HOW TO BEAT A CREDIT CARD DEBT LAWSUIT WITH THE SECRETS OF A REAL DEBT COLLECTION LAWYER
Tuesday, January 09, 2007
THE IRS ALWAYS GETS THEIR'S, THE NASTY SURPRISE OF DEBT CANCELLATION OR IRS FORM 1099C
Everyone knows the old saying, nothing is certain but death and taxes. Well, even in the world of debt collection, taxes are a certainty. Unfortunately, taxes are a certainty that many consumers are told to expect and come as a nasty after the fact surprise. Millions of Americans are working with debt consolidation companies to have part of their credit card debt forgiven. It sounds almost too good to be true, the interest and late fees and other penalties and fees are magically wiped out and the debtor is allowed to repay the principal debt on a monthly basis without more interest accruing. Sometimes, if the debtor's situation is extremely dire or the debtor can offer a large lump sum payment, some of the actual principal debt may be wiped out. Compromises of large balances are almost the norm for second and third tier debt purchasers. In other words, if you default on your credit card balance, the credit card company may write off your debt as a bad debt and then sell your account to a debt buyer for pennies on the dollar. Your debt may even be sold multiple times, each time for less money. The company you end up paying may be more than happy to accept a deeply discounted payment as payment in full. But months later, you will receive a nasty surprise. You will receive a 1099 C which is the IRS form the creditor used to report the cancellation of part of your debt. You see when you don't have to repay a debt you have incurred, the IRS says that becomes income and as income, you owe them taxes on it. Under IRS rules and regulations, any debt forgiven which is more than $600.00 must be reported on a form 1099 C Cancellation of Debt and stated as income on your tax return.
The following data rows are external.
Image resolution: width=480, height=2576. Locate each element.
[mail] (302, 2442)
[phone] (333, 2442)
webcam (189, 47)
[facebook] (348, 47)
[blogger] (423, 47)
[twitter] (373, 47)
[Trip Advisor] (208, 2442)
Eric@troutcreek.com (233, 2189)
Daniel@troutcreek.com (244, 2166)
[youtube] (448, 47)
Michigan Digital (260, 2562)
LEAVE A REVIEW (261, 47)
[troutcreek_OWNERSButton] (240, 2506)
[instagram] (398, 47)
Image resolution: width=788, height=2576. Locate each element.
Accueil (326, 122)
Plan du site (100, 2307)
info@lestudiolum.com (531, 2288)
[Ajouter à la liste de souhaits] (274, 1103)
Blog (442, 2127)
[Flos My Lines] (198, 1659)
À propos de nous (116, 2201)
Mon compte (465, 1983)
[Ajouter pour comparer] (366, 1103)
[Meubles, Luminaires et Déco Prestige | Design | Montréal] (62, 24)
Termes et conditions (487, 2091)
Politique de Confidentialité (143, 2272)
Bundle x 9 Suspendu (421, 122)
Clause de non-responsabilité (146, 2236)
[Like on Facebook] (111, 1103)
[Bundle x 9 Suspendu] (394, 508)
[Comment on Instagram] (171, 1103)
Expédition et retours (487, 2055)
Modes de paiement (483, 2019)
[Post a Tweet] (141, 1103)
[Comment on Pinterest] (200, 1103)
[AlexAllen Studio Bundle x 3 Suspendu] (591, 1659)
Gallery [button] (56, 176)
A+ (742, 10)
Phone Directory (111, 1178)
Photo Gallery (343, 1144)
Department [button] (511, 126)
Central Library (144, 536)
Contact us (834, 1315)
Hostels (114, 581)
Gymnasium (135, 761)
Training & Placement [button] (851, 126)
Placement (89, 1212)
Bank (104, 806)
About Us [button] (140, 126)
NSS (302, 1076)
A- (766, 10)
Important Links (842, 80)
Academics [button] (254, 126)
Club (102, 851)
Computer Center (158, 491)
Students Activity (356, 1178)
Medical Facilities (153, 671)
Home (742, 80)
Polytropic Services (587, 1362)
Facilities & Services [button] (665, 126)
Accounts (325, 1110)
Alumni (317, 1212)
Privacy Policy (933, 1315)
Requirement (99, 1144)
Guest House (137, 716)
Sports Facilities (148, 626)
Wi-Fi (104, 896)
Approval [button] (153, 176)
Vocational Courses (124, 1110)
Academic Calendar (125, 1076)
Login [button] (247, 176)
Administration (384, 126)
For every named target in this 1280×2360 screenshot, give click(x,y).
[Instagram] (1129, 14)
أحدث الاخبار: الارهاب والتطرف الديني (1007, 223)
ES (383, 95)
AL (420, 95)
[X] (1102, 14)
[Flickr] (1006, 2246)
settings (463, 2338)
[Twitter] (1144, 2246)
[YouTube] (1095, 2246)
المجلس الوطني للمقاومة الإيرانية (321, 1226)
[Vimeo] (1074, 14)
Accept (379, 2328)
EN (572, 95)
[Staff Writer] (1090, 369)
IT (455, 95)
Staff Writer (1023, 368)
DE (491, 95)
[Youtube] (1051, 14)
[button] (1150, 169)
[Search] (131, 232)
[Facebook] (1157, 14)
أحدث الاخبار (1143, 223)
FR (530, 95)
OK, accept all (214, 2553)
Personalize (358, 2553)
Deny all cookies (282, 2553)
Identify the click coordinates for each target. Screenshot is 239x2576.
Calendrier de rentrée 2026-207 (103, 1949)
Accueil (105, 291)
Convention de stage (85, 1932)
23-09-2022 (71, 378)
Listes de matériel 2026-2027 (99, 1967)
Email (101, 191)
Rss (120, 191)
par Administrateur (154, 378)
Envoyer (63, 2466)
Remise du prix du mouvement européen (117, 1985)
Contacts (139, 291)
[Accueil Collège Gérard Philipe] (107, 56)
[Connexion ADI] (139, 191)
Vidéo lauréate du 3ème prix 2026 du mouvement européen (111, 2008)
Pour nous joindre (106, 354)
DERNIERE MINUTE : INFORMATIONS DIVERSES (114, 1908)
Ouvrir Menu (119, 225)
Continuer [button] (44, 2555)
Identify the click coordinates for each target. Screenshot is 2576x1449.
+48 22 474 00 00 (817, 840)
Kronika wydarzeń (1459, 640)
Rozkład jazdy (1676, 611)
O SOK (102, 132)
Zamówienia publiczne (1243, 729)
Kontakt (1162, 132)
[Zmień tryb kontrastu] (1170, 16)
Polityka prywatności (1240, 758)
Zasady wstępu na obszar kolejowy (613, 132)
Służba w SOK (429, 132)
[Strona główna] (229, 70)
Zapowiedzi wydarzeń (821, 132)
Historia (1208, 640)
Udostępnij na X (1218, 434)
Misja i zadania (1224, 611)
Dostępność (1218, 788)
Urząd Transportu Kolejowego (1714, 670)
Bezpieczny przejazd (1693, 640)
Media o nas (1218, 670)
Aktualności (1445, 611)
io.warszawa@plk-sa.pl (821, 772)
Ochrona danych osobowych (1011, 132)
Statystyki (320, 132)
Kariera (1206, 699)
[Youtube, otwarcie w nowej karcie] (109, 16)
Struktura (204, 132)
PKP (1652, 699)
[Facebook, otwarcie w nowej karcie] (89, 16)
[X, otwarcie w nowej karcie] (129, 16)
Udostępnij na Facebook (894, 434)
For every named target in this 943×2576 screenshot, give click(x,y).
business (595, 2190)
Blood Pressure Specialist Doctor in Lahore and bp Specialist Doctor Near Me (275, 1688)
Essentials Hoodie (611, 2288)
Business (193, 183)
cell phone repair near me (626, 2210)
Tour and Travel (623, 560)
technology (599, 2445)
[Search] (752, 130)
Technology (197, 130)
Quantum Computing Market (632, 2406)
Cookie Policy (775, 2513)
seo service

In other words, if you run up a credit card bill of $10,000 and the credit card company or whoever buys their bad debt accepts $5,000 as payment in full, you have received the benefit of $5,000 dollars you didn't have to repay. In the eyes of the IRS, it is the same as if you earned $5,000 at your job. If you fail to report it, you can be guilty of tax fraud. But don't worry, the IRS will already know about it because they will receive a copy of the 1099 C the creditor sends you and they will recalculate your return, assess taxes and penalties and interest against you. So when you are feeling great about getting your debts cut in half or even better, remember that Uncle Sam will come looking for his and usually with interest and penalties.